Al-Hajjaj despachou Ibn al-Ashath com um grande e bem equipado exército para invadir e conquistar o Zabulistão. Este exército é mencionado nas fontes como “Exército Pavão” porque foi equipado com as melhores armaduras, armas e equipamentos. Ibn al-Ashath sistematicamente começou sua campanha subjugando e conquistando todas as aldeias, cidades e fortalezas nas terras baixas que cercavam a área central montanhosa dos domínios de Zunbil. Depois de fortificar e guarnecer as regiões conquistadas, Ibn al-Ashath retirou-se para Bust durante o inverno. Essa mudança não agradou a al-Hajjaj, que exigiu que ele continuasse fazendo campanha durante o inverno.

A desavença entre o general e o governante escalou ao ponto onde Ibn al-Ashath ergueu as bandeiras da revolta e começou a marchar para o oeste. À medida que avançava no Iraque, ele reuniu para si um grande número de árabes e não árabes que estavam insatisfeitos com as políticas severas de al-Hajjaj e o governo Omíada. Al-Hajjaj foi sitiado em Basra, mas foi capaz de derrotar Ibn al-Ashath, mais uma vez com reforços da Síria em 701. O resultado dessa revolta foi a desmobilização dos exércitos do Iraque que estavam baseados em Kufa e Basra e sua remoção da folha de pagamento militar. O novo exército imperial era composto principalmente de soldados sírios leais. Uma nova cidade-guarnição, Wasit, foi construída por al-Hajjaj no meio do caminho entre Kufa e Basra e guarnecida por um exército sírio para manter a ordem no Iraque e os baçorinos e kufanos na linha.

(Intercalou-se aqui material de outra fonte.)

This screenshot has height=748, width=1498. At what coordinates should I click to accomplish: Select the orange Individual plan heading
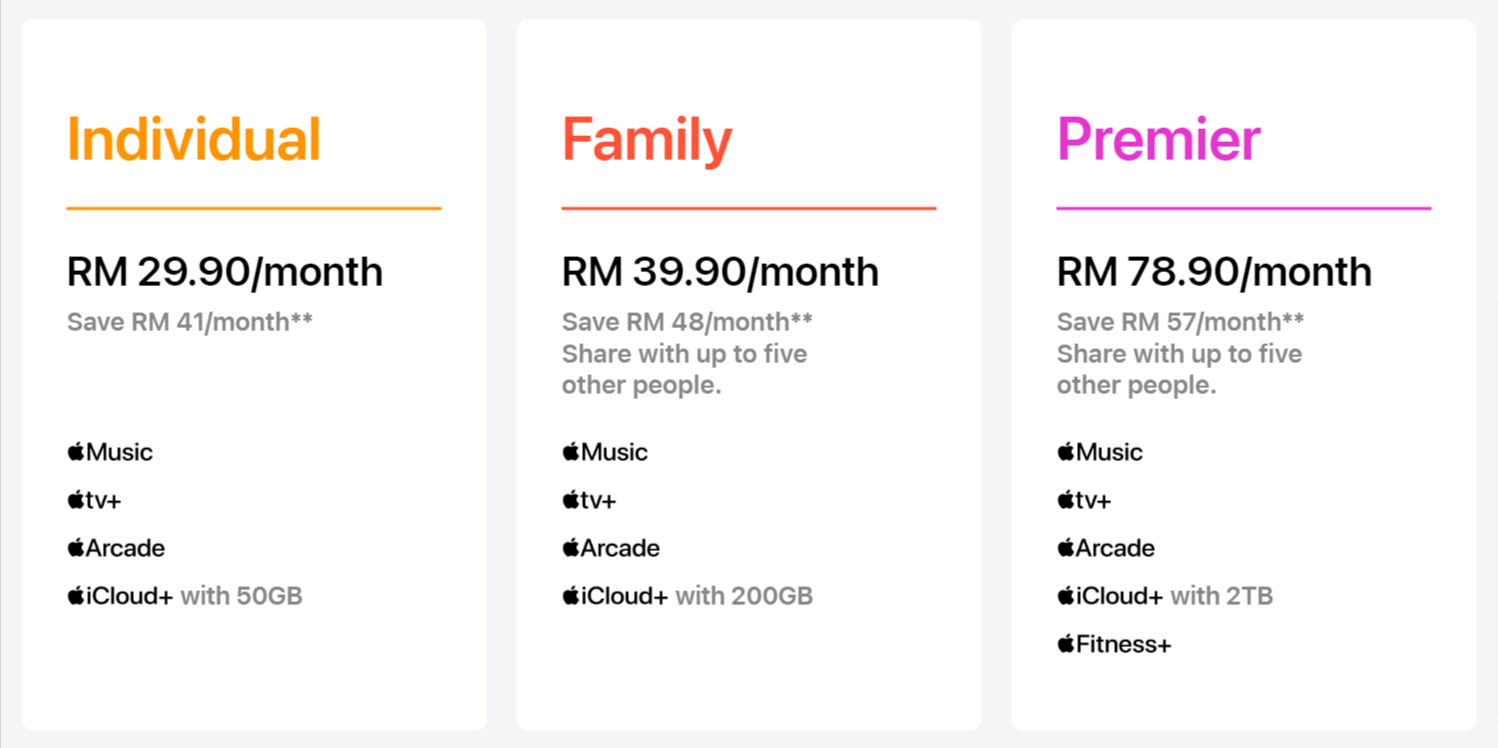click(x=194, y=140)
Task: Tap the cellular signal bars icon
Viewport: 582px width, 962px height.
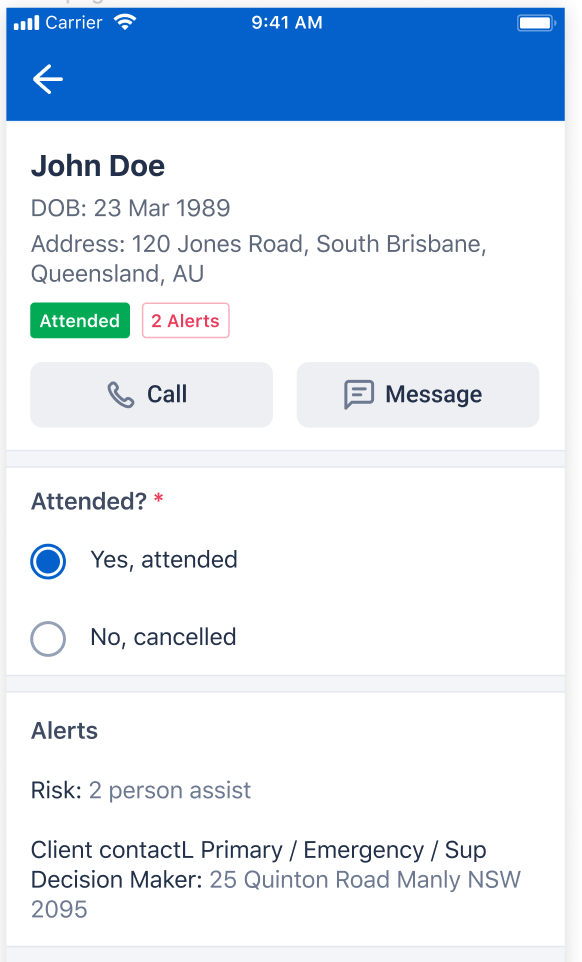Action: pyautogui.click(x=26, y=23)
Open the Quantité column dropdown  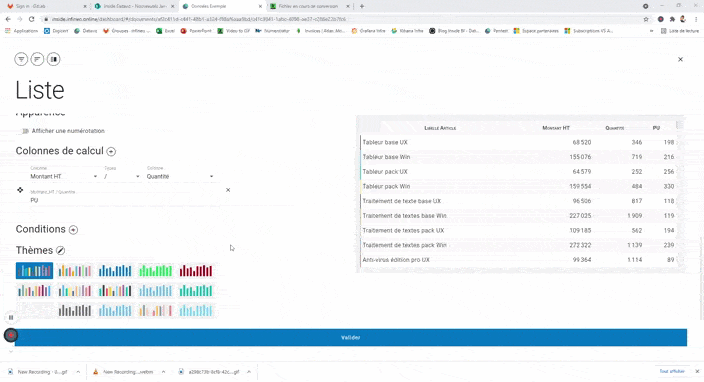(x=180, y=176)
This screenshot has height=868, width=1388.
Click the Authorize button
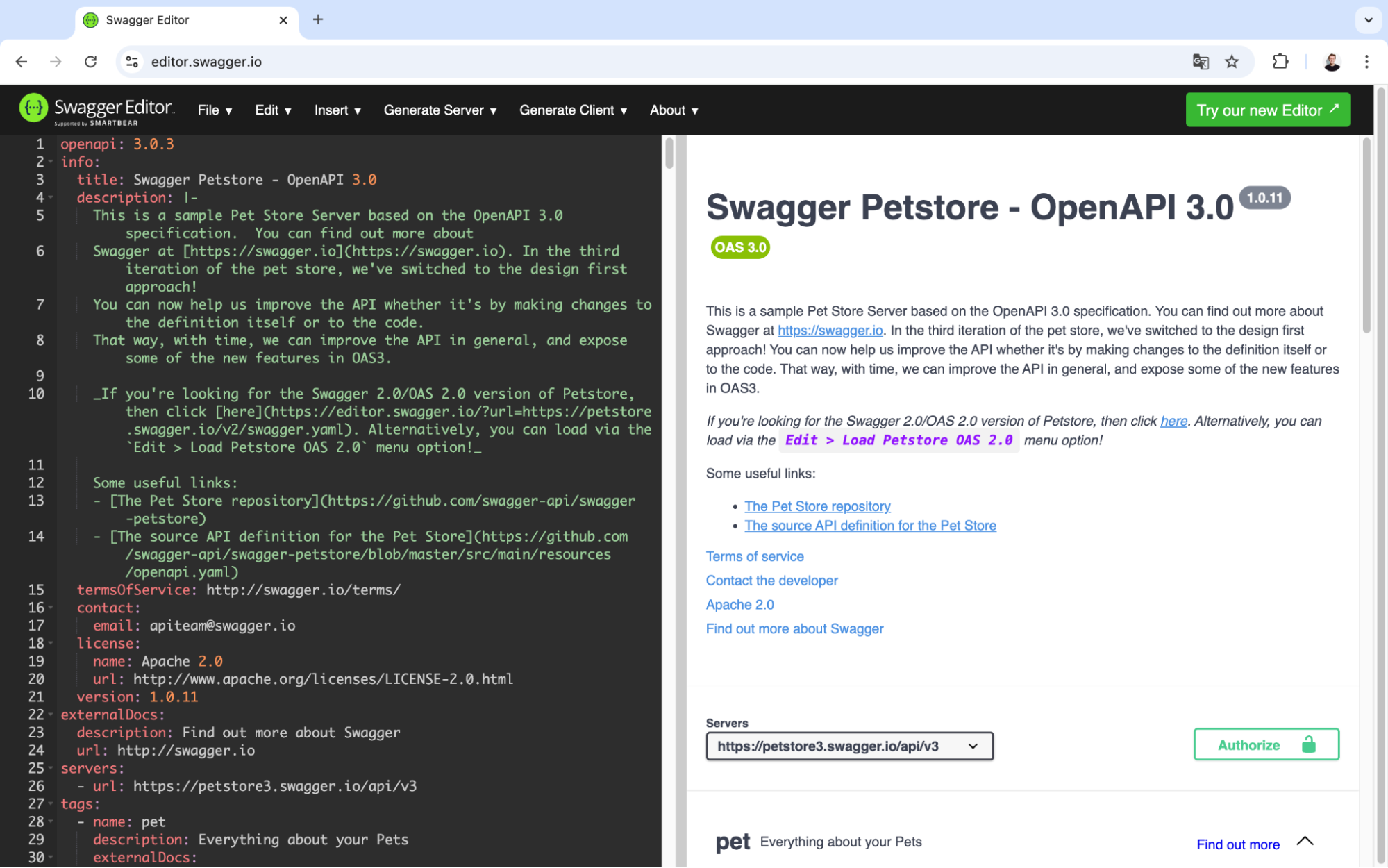pos(1248,744)
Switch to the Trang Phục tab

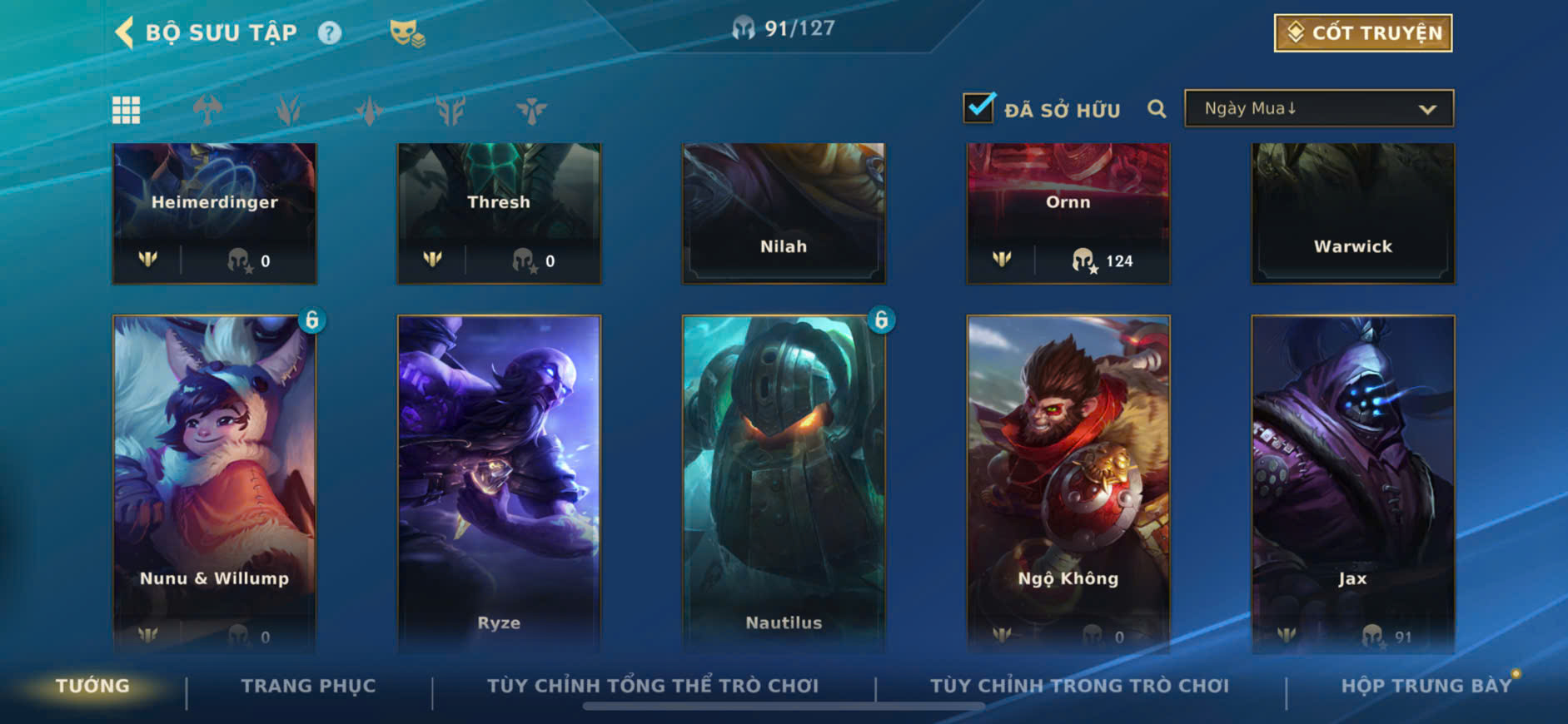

Al-Hajjaj tornou-se o único poder nas partes orientais do califado depois de derrotar Ibn al-Ashath. Sua influência aumentou ainda mais após a morte de Abd al-Malik em 705. O novo califa, al-Walid (r. 705-715), agradeceu a al-Hajjaj por seu apoio em sua ascensão ao trono e concedeu-lhe liberdade para agir. Algumas das maiores vitórias e conquistas no leste desde a primeira onda de expansões ocorreram durante o reinado de al-Walid, tudo graças aos esforços de al-Hajjaj. Ele nomeou generais competentes para realizar suas campanhas meticulosamente planejadas e bem financiadas. Qutayba ibn Muslim conquistou a Transoxania (Ásia Central), Mujja’a ibn Si’r conquistou o Omã e Muhammad ibn Qasim al-Thaqafi conquistou Sind e Multan (no atual Paquistão).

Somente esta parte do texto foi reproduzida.